It took long enough.
The chairman of the House Ways and Means Committee asked the IRS on Wednesday for six years of President Trump’s personal and business tax returns, a request with which the president immediately said he was not inclined to comply.
The committee chairman’s letter to the Internal Revenue Service — and Trump’s immediate and public response — set up what is likely to become an intense and drawn-out court fight as Democrats push to see tax records they think can shed light on numerous aspects of Trump’s business dealings and Trump resists their demands. The Ways and Means chairman’s request was expected but nonetheless represented a significant escalation in House Democrats’ wide-ranging probes of Trump and his administration.
The IRS was given until April 10 to respond. The panel’s chairman was able to make the request because of a 1924 law that gives the chairmen of the House Ways and Means Committee and the Senate Finance Committee broad powers to request and receive the tax returns of any American.
“Congress, as a coequal branch of government, has a duty to conduct oversight of departments and officials,” Ways and Means Committee Chairman Richard E. Neal (D-Mass.) said in a statement. “The Ways and Means Committee in particular has a responsibility to conduct oversight of our voluntary federal tax system and determine how Americans — including those elected to our highest office — are complying with those laws.”

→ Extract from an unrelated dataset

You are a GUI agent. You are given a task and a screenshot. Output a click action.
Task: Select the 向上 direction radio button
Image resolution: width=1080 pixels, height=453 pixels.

Trump broke with precedent when he refused as a presidential candidate, and then when elected, to release his tax returns, something every president since Richard M. Nixon has done. The explanation he gave was that he was being audited, although numerous experts have said that an audit would not have prevented him from releasing his returns.
I’m going to predict that this battle, more than anything about the election of 2016 and who colluded with whom, will last long after Trump has left office and will lead eventually to civil if not criminal charges.
The Republicans will carry on about a fishing expedition (as opposed to what Ken Starr did with the Clintons?) and eventually it will end up at the Supreme Court where Trumpistas will challenge the right of Congress to have the temerity to investigate the Executive branch via a law that dates back 95 years.
The House committee is casting a wide net, including in their request not just tax returns for Trump himself but for a lot of his shell corporations and shelters. That’s probably why it took four months since taking control of Congress for Rep. Neal to gather together the support to make the request and prove in court why the House committee wants to look at the records. They knew this was going to be a long haul.